» Data in this exercise
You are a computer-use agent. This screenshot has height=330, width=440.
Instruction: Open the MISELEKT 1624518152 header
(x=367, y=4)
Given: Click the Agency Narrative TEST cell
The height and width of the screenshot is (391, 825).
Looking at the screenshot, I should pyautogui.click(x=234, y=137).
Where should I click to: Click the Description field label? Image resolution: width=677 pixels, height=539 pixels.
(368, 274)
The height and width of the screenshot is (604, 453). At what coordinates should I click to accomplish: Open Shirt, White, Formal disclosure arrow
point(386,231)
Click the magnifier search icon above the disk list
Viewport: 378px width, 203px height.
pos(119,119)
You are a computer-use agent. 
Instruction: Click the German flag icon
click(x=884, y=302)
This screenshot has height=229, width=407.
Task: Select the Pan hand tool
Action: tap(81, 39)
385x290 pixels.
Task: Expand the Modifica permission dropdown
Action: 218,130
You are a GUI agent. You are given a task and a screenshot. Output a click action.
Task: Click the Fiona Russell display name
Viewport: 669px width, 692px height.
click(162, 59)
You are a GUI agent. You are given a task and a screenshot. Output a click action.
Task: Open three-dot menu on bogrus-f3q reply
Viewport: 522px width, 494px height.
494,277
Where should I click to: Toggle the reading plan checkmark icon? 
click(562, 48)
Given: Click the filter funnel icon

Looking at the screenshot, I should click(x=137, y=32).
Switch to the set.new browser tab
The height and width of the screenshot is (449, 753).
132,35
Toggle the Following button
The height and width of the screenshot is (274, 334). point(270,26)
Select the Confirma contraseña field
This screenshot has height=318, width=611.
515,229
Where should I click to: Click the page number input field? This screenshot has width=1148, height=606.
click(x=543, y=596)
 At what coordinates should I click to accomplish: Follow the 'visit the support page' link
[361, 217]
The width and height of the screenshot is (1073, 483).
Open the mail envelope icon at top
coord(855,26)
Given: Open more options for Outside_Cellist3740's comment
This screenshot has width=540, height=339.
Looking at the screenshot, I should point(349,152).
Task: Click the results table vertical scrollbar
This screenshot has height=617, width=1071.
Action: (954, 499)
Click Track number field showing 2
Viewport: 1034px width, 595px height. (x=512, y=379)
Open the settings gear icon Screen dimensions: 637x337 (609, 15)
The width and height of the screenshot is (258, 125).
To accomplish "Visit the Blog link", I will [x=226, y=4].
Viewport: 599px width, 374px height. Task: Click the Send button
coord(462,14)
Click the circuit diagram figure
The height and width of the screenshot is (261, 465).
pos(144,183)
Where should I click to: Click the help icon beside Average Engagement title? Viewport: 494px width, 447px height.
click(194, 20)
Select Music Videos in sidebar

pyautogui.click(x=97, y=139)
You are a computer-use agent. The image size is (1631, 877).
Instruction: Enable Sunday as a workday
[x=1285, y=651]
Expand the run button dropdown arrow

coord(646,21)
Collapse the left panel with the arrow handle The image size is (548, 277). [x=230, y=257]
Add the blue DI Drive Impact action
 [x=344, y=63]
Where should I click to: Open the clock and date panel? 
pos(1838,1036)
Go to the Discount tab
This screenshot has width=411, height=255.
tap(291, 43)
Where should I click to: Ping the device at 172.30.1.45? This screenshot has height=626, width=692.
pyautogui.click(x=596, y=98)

» Work instructions
Would you transcribe, unchanged, every line of the material from the one containing "Task: Click the results" to the very end, including both, and nothing else?

» Exercise solution
Task: Click the results table vertical scrollbar
This screenshot has height=617, width=1071.
Action: (954, 499)
Click Track number field showing 2
Viewport: 1034px width, 595px height. (x=512, y=379)
Open the settings gear icon Screen dimensions: 637x337 (609, 15)
The width and height of the screenshot is (258, 125).
To accomplish "Visit the Blog link", I will [x=226, y=4].
Viewport: 599px width, 374px height. Task: Click the Send button
coord(462,14)
Click the circuit diagram figure
The height and width of the screenshot is (261, 465).
pos(144,183)
Where should I click to: Click the help icon beside Average Engagement title? Viewport: 494px width, 447px height.
click(194, 20)
Select Music Videos in sidebar

pyautogui.click(x=97, y=139)
You are a computer-use agent. The image size is (1631, 877).
Instruction: Enable Sunday as a workday
[x=1285, y=651]
Expand the run button dropdown arrow

coord(646,21)
Collapse the left panel with the arrow handle The image size is (548, 277). [x=230, y=257]
Add the blue DI Drive Impact action
 [x=344, y=63]
Where should I click to: Open the clock and date panel? 
pos(1838,1036)
Go to the Discount tab
This screenshot has width=411, height=255.
tap(291, 43)
Where should I click to: Ping the device at 172.30.1.45? This screenshot has height=626, width=692.
pyautogui.click(x=596, y=98)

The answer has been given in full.